Your task:
Return the following from the records below: each line, word for word, starting with the line that contains "The width and" and going on through the line that contains "Open the group filter dropdown", with nothing outside that range.

Supplied material:
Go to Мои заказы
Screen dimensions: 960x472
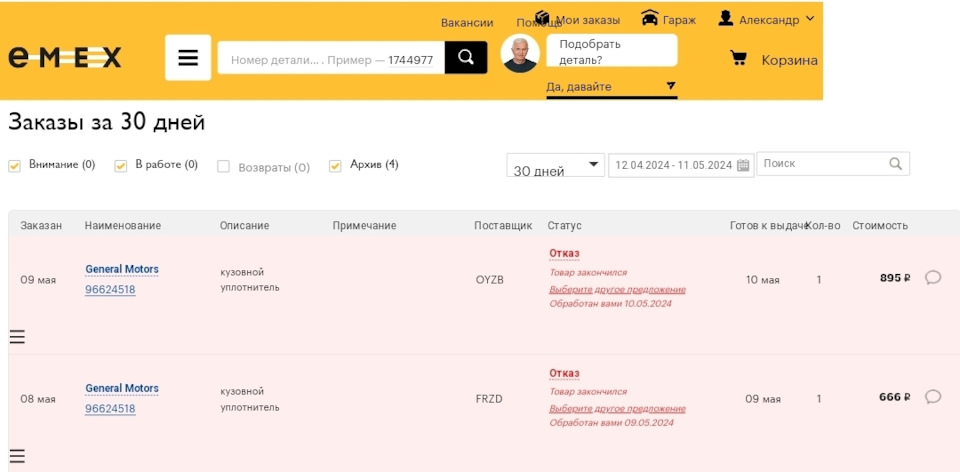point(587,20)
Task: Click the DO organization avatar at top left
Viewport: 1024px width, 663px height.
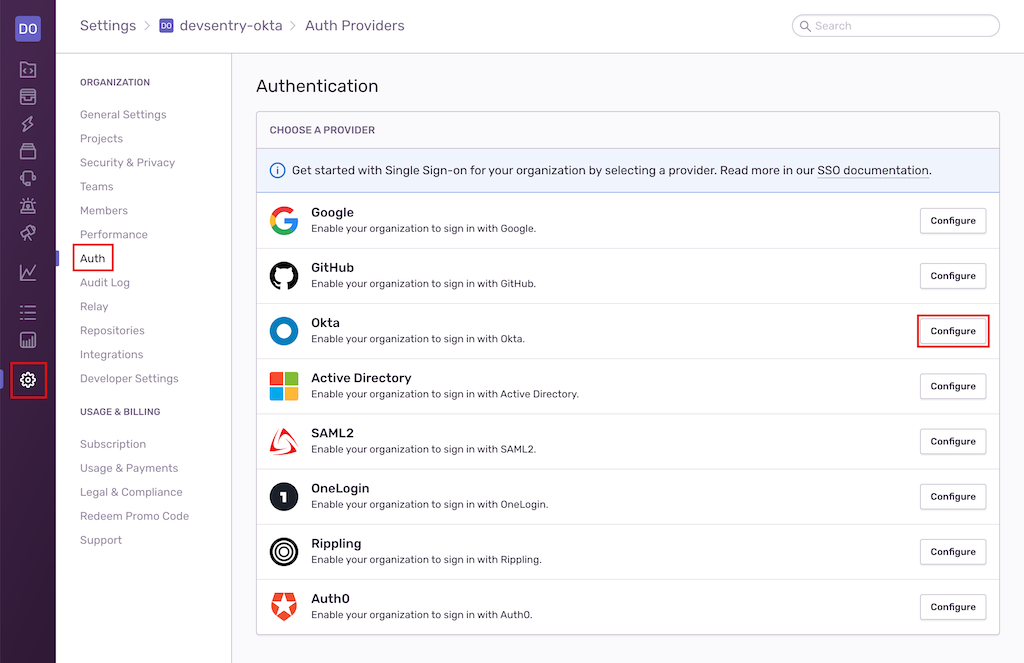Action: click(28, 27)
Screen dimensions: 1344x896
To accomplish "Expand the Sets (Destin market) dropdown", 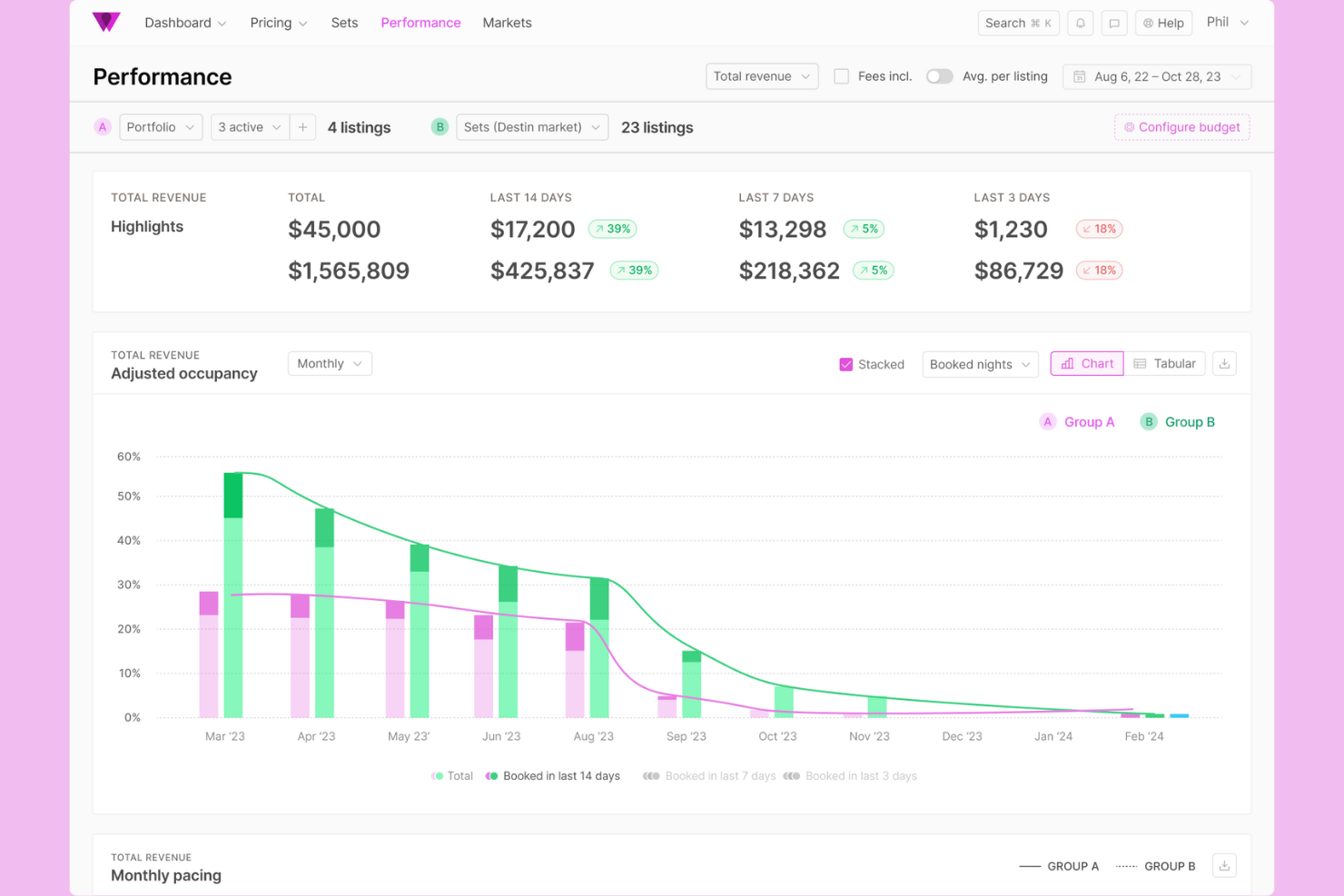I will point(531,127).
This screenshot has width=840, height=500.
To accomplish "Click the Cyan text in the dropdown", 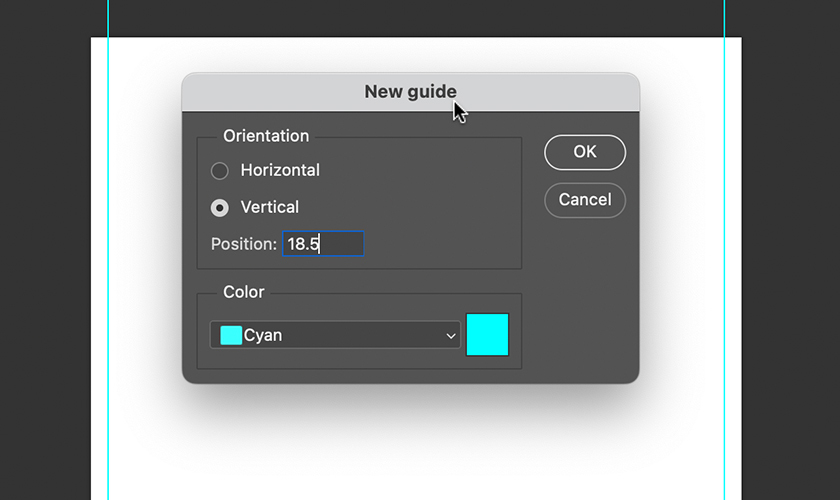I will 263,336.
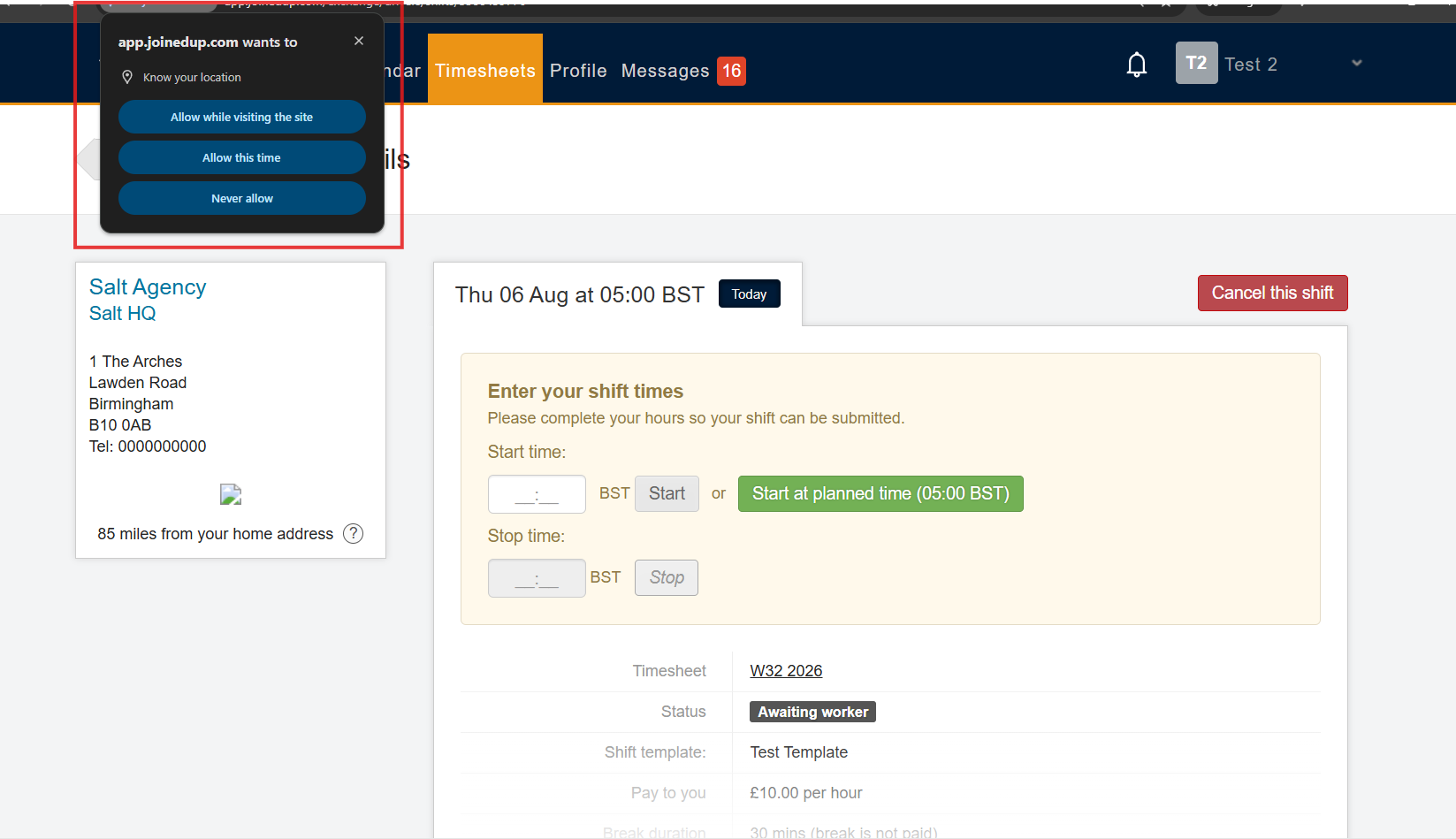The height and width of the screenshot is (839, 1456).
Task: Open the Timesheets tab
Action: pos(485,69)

==

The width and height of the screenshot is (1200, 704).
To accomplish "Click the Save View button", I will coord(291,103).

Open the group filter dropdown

Result of this exercise:
The width and height of the screenshot is (1200, 704).
To accomplish "Click the Save View button", I will coord(291,103).

Open the group filter dropdown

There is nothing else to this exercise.